Roles of nitric oxide synthases in platelet-activating factor-induced intestinal necrosis in rats.

Abstract

To examine the role of constitutive and inducible nitric oxide synthases (cNOS and iNOS) in platelet-activating factor (PAF)-induced shock and intestinal injury. Prospective, randomized, controlled experimental study. Hospital research laboratory. Young adult male Sprague-Dawley rats were anesthetized and studied. Rats were injected with PAF, either alone or after the following pretreatments: a) selective iNOS inhibitors aminoguanidine or S-methylisothiourea; b) 3-morpholinosydnonimine, a NO donor; c) S-methylisothiourea + 3-morpholinosydnonimine; and d) antineutrophil antibody (to deplete neutrophils). Blood pressure, hematocrit, white blood cell counts, intestinal injury, and intestinal cNOS and iNOS activities were assessed.

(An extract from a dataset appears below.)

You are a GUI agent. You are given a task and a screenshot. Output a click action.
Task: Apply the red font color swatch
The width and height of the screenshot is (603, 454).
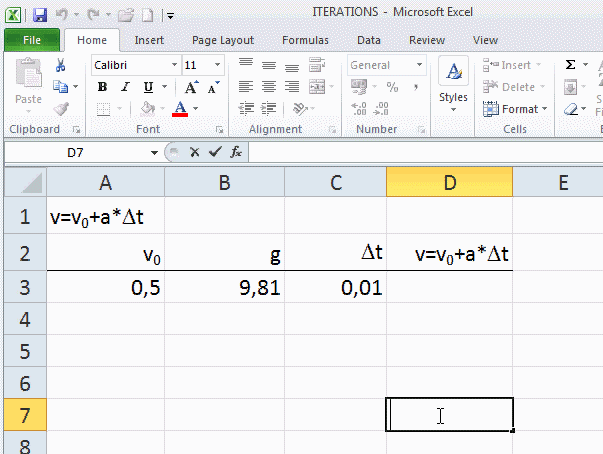[180, 109]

We found that: a) cNOS is the predominant NOS in the intestine and its activity is inversely correlated to the level of tissue injury; b) there is a time-dependent increase in cNOS activity in sham-operated animals, which was abolished by PAF; c) Western blotting and immunohistochemistry showed iNOS present in the normal intestine, localizing mainly in crypt cells; d) iNOS inhibitors attenuated PAF-induced injury in animals with high cNOS activity, but had no protective effect in animals with low cNOS activity; e) 3-morpholinosydnonimine, alone or together with S-methylisothiourea, alleviated PAF-induced injury; and f) neutrophil depletion blocked the suppressive effect of PAF on cNOS and prevented injury. We conclude that cNOS and iNOS play different roles in PAF-induced intestinal injury. Caution should be exerted concerning potential therapeutic uses of iNOS inhibitors.